# Given task
Rewrite the records below, switching "magnifier" to "magnifying glass" wherever it appears and leaving everything else unchanged.
:::
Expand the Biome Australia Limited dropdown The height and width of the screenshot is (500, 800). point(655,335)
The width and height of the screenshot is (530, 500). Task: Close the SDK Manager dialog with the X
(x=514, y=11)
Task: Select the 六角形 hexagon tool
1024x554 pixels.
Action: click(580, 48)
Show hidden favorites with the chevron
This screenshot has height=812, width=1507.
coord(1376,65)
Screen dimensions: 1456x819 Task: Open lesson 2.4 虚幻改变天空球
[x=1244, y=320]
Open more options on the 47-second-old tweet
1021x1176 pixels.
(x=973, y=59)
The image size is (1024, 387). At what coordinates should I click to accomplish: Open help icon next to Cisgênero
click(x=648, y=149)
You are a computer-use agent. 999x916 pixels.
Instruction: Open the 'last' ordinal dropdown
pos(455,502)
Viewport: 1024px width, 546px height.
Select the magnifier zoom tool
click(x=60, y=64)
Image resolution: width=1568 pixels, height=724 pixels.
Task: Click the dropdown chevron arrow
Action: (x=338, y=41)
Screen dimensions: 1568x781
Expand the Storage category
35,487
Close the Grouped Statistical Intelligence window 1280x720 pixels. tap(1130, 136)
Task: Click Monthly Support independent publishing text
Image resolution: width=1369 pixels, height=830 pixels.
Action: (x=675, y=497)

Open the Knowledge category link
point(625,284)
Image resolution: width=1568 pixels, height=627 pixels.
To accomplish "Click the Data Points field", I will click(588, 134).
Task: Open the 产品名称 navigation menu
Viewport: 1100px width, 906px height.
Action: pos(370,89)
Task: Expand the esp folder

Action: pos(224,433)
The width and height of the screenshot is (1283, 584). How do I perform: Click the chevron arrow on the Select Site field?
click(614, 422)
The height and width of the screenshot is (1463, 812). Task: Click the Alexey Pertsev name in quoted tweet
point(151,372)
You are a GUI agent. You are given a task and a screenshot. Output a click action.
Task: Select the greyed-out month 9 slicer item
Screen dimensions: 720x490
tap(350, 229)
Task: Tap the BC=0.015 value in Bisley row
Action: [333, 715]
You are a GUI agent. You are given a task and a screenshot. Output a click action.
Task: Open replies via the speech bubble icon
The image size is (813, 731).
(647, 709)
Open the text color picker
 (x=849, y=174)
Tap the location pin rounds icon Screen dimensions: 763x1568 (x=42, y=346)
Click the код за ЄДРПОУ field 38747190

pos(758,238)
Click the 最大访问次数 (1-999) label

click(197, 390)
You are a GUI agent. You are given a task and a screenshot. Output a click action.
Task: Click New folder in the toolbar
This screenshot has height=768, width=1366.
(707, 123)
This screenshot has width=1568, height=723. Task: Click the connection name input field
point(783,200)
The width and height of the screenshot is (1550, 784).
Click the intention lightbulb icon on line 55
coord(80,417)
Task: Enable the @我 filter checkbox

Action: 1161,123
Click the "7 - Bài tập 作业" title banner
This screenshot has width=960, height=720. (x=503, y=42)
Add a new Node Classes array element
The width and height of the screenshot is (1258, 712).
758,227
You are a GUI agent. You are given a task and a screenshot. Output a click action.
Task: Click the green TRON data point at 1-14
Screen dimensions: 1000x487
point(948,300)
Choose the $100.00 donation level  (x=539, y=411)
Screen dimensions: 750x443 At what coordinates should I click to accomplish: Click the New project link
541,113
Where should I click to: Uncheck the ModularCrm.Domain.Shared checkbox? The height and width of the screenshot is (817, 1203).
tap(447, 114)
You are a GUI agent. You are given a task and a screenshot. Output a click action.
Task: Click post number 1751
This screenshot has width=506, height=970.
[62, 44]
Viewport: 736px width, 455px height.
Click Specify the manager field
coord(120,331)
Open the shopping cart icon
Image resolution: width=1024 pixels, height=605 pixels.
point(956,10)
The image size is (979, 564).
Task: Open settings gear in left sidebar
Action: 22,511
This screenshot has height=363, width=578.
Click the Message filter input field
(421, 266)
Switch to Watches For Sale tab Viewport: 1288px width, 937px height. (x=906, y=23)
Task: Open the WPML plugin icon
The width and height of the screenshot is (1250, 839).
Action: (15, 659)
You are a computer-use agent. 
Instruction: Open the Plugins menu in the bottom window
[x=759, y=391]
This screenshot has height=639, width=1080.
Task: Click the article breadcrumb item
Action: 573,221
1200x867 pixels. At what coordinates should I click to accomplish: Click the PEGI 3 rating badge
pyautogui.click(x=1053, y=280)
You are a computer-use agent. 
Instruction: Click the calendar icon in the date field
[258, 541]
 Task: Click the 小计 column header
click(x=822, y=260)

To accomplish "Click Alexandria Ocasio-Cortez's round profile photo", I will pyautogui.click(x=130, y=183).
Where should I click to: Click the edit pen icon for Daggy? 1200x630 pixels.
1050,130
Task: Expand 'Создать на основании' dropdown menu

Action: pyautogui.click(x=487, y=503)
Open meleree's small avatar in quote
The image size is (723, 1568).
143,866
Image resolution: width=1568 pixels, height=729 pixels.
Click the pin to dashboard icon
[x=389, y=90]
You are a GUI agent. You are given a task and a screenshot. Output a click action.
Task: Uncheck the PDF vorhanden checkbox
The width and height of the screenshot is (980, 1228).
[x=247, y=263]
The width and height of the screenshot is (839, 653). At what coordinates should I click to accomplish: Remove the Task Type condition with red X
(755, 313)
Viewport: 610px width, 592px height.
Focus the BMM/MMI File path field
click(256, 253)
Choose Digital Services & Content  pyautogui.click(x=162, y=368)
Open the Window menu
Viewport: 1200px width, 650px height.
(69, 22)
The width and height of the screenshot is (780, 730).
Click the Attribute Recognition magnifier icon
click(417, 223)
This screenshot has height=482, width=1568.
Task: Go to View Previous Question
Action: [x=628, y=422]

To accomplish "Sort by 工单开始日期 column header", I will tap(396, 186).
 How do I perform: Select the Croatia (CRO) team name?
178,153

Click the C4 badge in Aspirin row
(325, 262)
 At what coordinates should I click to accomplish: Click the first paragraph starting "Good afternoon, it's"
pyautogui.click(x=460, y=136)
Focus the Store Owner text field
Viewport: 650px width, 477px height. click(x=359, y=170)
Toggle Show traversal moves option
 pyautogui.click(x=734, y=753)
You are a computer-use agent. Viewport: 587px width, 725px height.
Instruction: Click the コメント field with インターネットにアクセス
:::
# Solution to this exercise
Expand the Biome Australia Limited dropdown The height and width of the screenshot is (500, 800). point(655,335)
The width and height of the screenshot is (530, 500). Task: Close the SDK Manager dialog with the X
(x=514, y=11)
Task: Select the 六角形 hexagon tool
1024x554 pixels.
Action: click(580, 48)
Show hidden favorites with the chevron
This screenshot has height=812, width=1507.
coord(1376,65)
Screen dimensions: 1456x819 Task: Open lesson 2.4 虚幻改变天空球
[x=1244, y=320]
Open more options on the 47-second-old tweet
1021x1176 pixels.
(x=973, y=59)
The image size is (1024, 387). At what coordinates should I click to accomplish: Open help icon next to Cisgênero
click(x=648, y=149)
You are a computer-use agent. 999x916 pixels.
Instruction: Open the 'last' ordinal dropdown
pos(455,502)
Viewport: 1024px width, 546px height.
Select the magnifying glass zoom tool
click(x=60, y=64)
Image resolution: width=1568 pixels, height=724 pixels.
Task: Click the dropdown chevron arrow
Action: (x=338, y=41)
Screen dimensions: 1568x781
Expand the Storage category
35,487
Close the Grouped Statistical Intelligence window 1280x720 pixels. tap(1130, 136)
Task: Click Monthly Support independent publishing text
Image resolution: width=1369 pixels, height=830 pixels.
Action: (x=675, y=497)

Open the Knowledge category link
point(625,284)
Image resolution: width=1568 pixels, height=627 pixels.
To accomplish "Click the Data Points field", I will click(588, 134).
Task: Open the 产品名称 navigation menu
Viewport: 1100px width, 906px height.
Action: pos(370,89)
Task: Expand the esp folder

Action: pos(224,433)
The width and height of the screenshot is (1283, 584). How do I perform: Click the chevron arrow on the Select Site field?
click(614, 422)
The height and width of the screenshot is (1463, 812). Task: Click the Alexey Pertsev name in quoted tweet
point(151,372)
You are a GUI agent. You are given a task and a screenshot. Output a click action.
Task: Select the greyed-out month 9 slicer item
Screen dimensions: 720x490
tap(350, 229)
Task: Tap the BC=0.015 value in Bisley row
Action: [333, 715]
You are a GUI agent. You are given a task and a screenshot. Output a click action.
Task: Open replies via the speech bubble icon
The image size is (813, 731).
(647, 709)
Open the text color picker
 (x=849, y=174)
Tap the location pin rounds icon Screen dimensions: 763x1568 (x=42, y=346)
Click the код за ЄДРПОУ field 38747190

pos(758,238)
Click the 最大访问次数 (1-999) label

click(197, 390)
You are a GUI agent. You are given a task and a screenshot. Output a click action.
Task: Click New folder in the toolbar
This screenshot has height=768, width=1366.
(707, 123)
This screenshot has width=1568, height=723. Task: Click the connection name input field
point(783,200)
The width and height of the screenshot is (1550, 784).
Click the intention lightbulb icon on line 55
coord(80,417)
Task: Enable the @我 filter checkbox

Action: 1161,123
Click the "7 - Bài tập 作业" title banner
This screenshot has width=960, height=720. (x=503, y=42)
Add a new Node Classes array element
The width and height of the screenshot is (1258, 712).
758,227
You are a GUI agent. You are given a task and a screenshot. Output a click action.
Task: Click the green TRON data point at 1-14
Screen dimensions: 1000x487
point(948,300)
Choose the $100.00 donation level  (x=539, y=411)
Screen dimensions: 750x443 At what coordinates should I click to accomplish: Click the New project link
541,113
Where should I click to: Uncheck the ModularCrm.Domain.Shared checkbox? The height and width of the screenshot is (817, 1203).
tap(447, 114)
You are a GUI agent. You are given a task and a screenshot. Output a click action.
Task: Click post number 1751
This screenshot has width=506, height=970.
[62, 44]
Viewport: 736px width, 455px height.
Click Specify the manager field
coord(120,331)
Open the shopping cart icon
Image resolution: width=1024 pixels, height=605 pixels.
point(956,10)
The image size is (979, 564).
Task: Open settings gear in left sidebar
Action: 22,511
This screenshot has height=363, width=578.
Click the Message filter input field
(421, 266)
Switch to Watches For Sale tab Viewport: 1288px width, 937px height. (x=906, y=23)
Task: Open the WPML plugin icon
The width and height of the screenshot is (1250, 839).
Action: (15, 659)
You are a computer-use agent. 
Instruction: Open the Plugins menu in the bottom window
[x=759, y=391]
This screenshot has height=639, width=1080.
Task: Click the article breadcrumb item
Action: 573,221
1200x867 pixels. At what coordinates should I click to accomplish: Click the PEGI 3 rating badge
pyautogui.click(x=1053, y=280)
You are a computer-use agent. 
Instruction: Click the calendar icon in the date field
[258, 541]
 Task: Click the 小计 column header
click(x=822, y=260)

To accomplish "Click Alexandria Ocasio-Cortez's round profile photo", I will pyautogui.click(x=130, y=183).
Where should I click to: Click the edit pen icon for Daggy? 1200x630 pixels.
1050,130
Task: Expand 'Создать на основании' dropdown menu

Action: pyautogui.click(x=487, y=503)
Open meleree's small avatar in quote
The image size is (723, 1568).
143,866
Image resolution: width=1568 pixels, height=729 pixels.
Click the pin to dashboard icon
[x=389, y=90]
You are a GUI agent. You are given a task and a screenshot. Output a click action.
Task: Uncheck the PDF vorhanden checkbox
The width and height of the screenshot is (980, 1228).
[x=247, y=263]
The width and height of the screenshot is (839, 653). At what coordinates should I click to accomplish: Remove the Task Type condition with red X
(755, 313)
Viewport: 610px width, 592px height.
Focus the BMM/MMI File path field
click(256, 253)
Choose Digital Services & Content  pyautogui.click(x=162, y=368)
Open the Window menu
Viewport: 1200px width, 650px height.
(69, 22)
The width and height of the screenshot is (780, 730).
Click the Attribute Recognition magnifying glass icon
click(417, 223)
This screenshot has height=482, width=1568.
Task: Go to View Previous Question
Action: [x=628, y=422]

To accomplish "Sort by 工单开始日期 column header", I will tap(396, 186).
 How do I perform: Select the Croatia (CRO) team name?
178,153

Click the C4 badge in Aspirin row
(325, 262)
 At what coordinates should I click to accomplish: Click the first paragraph starting "Good afternoon, it's"
pyautogui.click(x=460, y=136)
Focus the Store Owner text field
Viewport: 650px width, 477px height. click(x=359, y=170)
Toggle Show traversal moves option
 pyautogui.click(x=734, y=753)
You are a computer-use agent. Viewport: 587px width, 725px height.
Instruction: Click the コメント field with インターネットにアクセス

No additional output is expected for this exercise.